**WHAT YOU NEED TO DO:**
Word for word, restate every line from the one with "Toggle the select-all" through the end of the records below, both included, and add nothing.

**RECORDS TO PROCESS:**
==============================
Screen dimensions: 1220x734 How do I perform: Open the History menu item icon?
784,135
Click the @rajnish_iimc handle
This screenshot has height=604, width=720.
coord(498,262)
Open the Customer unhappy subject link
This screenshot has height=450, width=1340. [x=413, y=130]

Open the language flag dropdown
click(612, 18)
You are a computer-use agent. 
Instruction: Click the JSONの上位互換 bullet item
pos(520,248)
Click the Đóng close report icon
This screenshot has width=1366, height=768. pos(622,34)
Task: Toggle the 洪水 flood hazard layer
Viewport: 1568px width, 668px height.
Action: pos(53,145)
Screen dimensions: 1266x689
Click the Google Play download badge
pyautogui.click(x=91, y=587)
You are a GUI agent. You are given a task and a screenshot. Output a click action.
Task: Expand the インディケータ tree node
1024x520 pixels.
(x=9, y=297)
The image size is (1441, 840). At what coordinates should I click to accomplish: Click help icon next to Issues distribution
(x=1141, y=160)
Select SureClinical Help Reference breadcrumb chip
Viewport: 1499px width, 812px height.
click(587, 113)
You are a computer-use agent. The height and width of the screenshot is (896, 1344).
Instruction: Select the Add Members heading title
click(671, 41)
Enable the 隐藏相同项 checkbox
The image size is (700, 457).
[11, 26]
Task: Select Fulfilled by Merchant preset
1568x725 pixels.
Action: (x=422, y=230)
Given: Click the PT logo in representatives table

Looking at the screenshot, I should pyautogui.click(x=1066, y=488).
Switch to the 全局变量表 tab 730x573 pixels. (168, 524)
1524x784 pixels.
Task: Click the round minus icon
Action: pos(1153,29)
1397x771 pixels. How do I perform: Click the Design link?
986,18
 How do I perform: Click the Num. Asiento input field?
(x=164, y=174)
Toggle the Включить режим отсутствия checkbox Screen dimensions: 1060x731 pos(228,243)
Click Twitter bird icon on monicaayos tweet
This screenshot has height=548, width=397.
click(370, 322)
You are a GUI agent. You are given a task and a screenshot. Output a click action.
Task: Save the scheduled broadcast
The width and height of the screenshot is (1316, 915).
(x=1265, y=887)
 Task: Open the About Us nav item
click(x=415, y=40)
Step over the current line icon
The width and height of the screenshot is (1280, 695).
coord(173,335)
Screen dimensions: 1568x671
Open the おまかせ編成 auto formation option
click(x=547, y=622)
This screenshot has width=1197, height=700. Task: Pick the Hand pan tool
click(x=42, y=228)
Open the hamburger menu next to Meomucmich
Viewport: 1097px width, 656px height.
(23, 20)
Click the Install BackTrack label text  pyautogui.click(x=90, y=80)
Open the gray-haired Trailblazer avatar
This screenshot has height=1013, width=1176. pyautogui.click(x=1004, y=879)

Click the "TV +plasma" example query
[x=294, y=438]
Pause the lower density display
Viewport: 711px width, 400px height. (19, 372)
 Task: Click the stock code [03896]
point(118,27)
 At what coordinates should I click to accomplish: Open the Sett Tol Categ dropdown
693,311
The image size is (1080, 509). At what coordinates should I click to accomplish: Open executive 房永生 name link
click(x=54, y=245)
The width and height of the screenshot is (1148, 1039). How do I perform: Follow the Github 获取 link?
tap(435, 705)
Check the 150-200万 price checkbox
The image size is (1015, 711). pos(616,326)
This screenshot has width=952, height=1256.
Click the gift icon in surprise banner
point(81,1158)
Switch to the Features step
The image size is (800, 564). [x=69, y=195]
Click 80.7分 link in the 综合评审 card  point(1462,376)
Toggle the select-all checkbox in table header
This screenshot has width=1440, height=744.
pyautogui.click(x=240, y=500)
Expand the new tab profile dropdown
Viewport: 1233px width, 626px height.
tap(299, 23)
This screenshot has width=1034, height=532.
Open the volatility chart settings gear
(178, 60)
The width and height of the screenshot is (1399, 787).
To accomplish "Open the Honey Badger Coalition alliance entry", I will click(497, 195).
==============================
**TASK OUTPUT:**
Toggle the select-all checkbox in table header
This screenshot has width=1440, height=744.
pyautogui.click(x=240, y=500)
Expand the new tab profile dropdown
Viewport: 1233px width, 626px height.
tap(299, 23)
This screenshot has width=1034, height=532.
Open the volatility chart settings gear
(178, 60)
The width and height of the screenshot is (1399, 787).
To accomplish "Open the Honey Badger Coalition alliance entry", I will click(497, 195).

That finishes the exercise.